Usually we loop over the users and send a personalized email to each one of them, but for once the email was the same so I went with sending it once.
That’s why I did not even think about the fact that the emails would be visible to everyone.
The “fun” part of it is that I thought I was so clever to enhance performance by sending it only once.
Anyway, after having thought about my mistake I realized that most of the time when sending the same email to a bunch of people one would almost never want the emails to be visible to everyone.
The exception would be to allow people to reply to one another, like in some task management system, but again I think in the majority of cases one wouldn’t want that.
That’s why I think it’s best to be cautious by default, maybe by doing a BCC send by default unless some other option is provided (reveal_emails: true ?).
I think it would be a safe bet because if I’d like others to see the emails I most probably will notice while working on the feature that they are not visible by default.
The opposite is not true. Proof is I just totally forgot about this “side-effect”.
I don’t think anything should be changed to deal with the api personally. The options translate to how email works and to me that’s what makes the most sense. Ideally testing would have brought the “error” to your attention before it was used in production.
Ideally testing would have brought the “error” to your attention before it was used in production.

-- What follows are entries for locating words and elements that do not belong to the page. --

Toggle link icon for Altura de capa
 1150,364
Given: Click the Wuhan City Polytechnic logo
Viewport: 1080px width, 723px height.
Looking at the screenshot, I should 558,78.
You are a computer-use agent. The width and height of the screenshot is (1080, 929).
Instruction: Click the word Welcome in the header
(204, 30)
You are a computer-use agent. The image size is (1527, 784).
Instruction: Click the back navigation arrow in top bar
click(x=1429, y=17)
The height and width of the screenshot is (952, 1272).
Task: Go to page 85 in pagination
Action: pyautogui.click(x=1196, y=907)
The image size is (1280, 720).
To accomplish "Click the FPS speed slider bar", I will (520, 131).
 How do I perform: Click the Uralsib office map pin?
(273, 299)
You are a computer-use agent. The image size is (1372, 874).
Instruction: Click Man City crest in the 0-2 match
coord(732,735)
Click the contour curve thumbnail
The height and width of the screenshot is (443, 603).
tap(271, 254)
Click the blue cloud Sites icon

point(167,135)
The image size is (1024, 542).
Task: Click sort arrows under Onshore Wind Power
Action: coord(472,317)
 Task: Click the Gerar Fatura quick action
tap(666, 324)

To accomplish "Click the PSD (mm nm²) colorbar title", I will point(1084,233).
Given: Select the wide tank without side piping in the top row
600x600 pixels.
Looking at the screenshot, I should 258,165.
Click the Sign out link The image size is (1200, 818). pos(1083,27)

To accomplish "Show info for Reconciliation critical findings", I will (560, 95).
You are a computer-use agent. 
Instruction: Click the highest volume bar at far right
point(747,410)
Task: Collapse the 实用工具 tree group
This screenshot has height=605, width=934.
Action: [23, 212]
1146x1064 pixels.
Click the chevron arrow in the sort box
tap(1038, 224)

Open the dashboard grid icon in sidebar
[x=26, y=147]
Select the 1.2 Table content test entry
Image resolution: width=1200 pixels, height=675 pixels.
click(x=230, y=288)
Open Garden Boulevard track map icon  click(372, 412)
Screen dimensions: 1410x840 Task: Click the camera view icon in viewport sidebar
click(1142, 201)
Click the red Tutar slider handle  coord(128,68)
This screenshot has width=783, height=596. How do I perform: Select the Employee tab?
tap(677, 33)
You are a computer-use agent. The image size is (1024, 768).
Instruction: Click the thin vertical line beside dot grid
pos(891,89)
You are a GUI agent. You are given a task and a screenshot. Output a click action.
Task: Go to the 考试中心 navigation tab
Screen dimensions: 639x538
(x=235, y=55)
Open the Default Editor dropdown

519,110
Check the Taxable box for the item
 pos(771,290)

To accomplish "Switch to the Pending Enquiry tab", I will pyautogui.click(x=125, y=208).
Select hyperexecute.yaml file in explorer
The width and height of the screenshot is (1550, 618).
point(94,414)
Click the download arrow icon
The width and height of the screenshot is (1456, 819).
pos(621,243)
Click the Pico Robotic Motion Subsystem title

I think the point here was that the coder did not think if this problem. Adding a test for it would require thinking if it.
I do think it would be strange for bcc to be the default, though. The only alternative I can think of would be a small breaking change: if multiple recipients would be able to see each others’ emails, require setting an allow_recipients_to_see_each_others_emails flag. If not set, and multiple recipients are on to/cc, raise an error.
Sending a single email to multiple recipients is not really a winning strategy to defeat the spam filters in 2016 – like, maybe you can send an email to a small group of friends or colleagues, but past 20 or 25 people most SMTP servers actually reject the outgoing send when you try to send it. (And it will certainly flag your email and domain by spam filters).
I would suggest that because of this new reality – which wasn’t really the way the world worked in 2005 — the option should be re-thinked to allow_multiple_recipients which would default to false. If you pass more than 1 recipient and allow_multiple_recipients is false (or has defaulted to false), the Mailer would either warn or raise.
As this would be a breaking change something like this should probably warn for at least 1 version of Rails before it starts to raise.
This strategy works fine for everyone who already sends one-off emails and encourages people to move in that direction, and explicitly opt-out of that behavior if they want to retain the old functionality.
Ideally testing would have brought the “error” to your attention before it was used in production.
I think the point here was that the coder did not think if this problem. Adding a test for it would require thinking if it.
My parsing of the previous statement was that manual testing could have caught this - basic, “push the button and see what it does” kind of testing.
I don’t see the utility of a guardrail to prevent “bad” emails from being generated: people who understand the risks end up having to do a slight amount of additional ceremony, and people who don’t understand the risks copy-paste the incantation to “make it work”.